(Collected data entries)
= = =

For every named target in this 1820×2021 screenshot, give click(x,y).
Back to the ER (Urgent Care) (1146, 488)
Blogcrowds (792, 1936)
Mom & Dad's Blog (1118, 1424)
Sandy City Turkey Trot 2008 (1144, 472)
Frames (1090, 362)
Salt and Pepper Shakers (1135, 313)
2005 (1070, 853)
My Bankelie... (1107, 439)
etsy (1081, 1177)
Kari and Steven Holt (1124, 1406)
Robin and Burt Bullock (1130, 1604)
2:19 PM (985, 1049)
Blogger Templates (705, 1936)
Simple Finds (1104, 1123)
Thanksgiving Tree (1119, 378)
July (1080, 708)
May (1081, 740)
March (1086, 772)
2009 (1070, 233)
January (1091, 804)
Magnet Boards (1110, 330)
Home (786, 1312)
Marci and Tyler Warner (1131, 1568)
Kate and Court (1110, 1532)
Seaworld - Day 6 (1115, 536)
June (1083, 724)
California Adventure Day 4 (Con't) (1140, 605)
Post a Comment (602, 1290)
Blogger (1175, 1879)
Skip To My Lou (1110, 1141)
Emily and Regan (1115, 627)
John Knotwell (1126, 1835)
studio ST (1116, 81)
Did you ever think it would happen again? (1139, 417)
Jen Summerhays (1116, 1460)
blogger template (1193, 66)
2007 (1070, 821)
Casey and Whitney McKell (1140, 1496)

= = =

◆ AIM OF THE TASK ◆
Nothing but an exact reproduction of the entries is wanted.

◆ OUTPUT OF THE TASK ◆
For every named target in this 1820×2021 screenshot, give click(x,y).
Back to the ER (Urgent Care) (1146, 488)
Blogcrowds (792, 1936)
Mom & Dad's Blog (1118, 1424)
Sandy City Turkey Trot 2008 (1144, 472)
Frames (1090, 362)
Salt and Pepper Shakers (1135, 313)
2005 (1070, 853)
My Bankelie... (1107, 439)
etsy (1081, 1177)
Kari and Steven Holt (1124, 1406)
Robin and Burt Bullock (1130, 1604)
2:19 PM (985, 1049)
Blogger Templates (705, 1936)
Simple Finds (1104, 1123)
Thanksgiving Tree (1119, 378)
July (1080, 708)
May (1081, 740)
March (1086, 772)
2009 (1070, 233)
January (1091, 804)
Magnet Boards (1110, 330)
Home (786, 1312)
Marci and Tyler Warner (1131, 1568)
Kate and Court (1110, 1532)
Seaworld - Day 6 (1115, 536)
June (1083, 724)
California Adventure Day 4 (Con't) (1140, 605)
Post a Comment (602, 1290)
Blogger (1175, 1879)
Skip To My Lou (1110, 1141)
Emily and Regan (1115, 627)
John Knotwell (1126, 1835)
studio ST (1116, 81)
Did you ever think it would happen again? (1139, 417)
Jen Summerhays (1116, 1460)
blogger template (1193, 66)
2007 (1070, 821)
Casey and Whitney McKell (1140, 1496)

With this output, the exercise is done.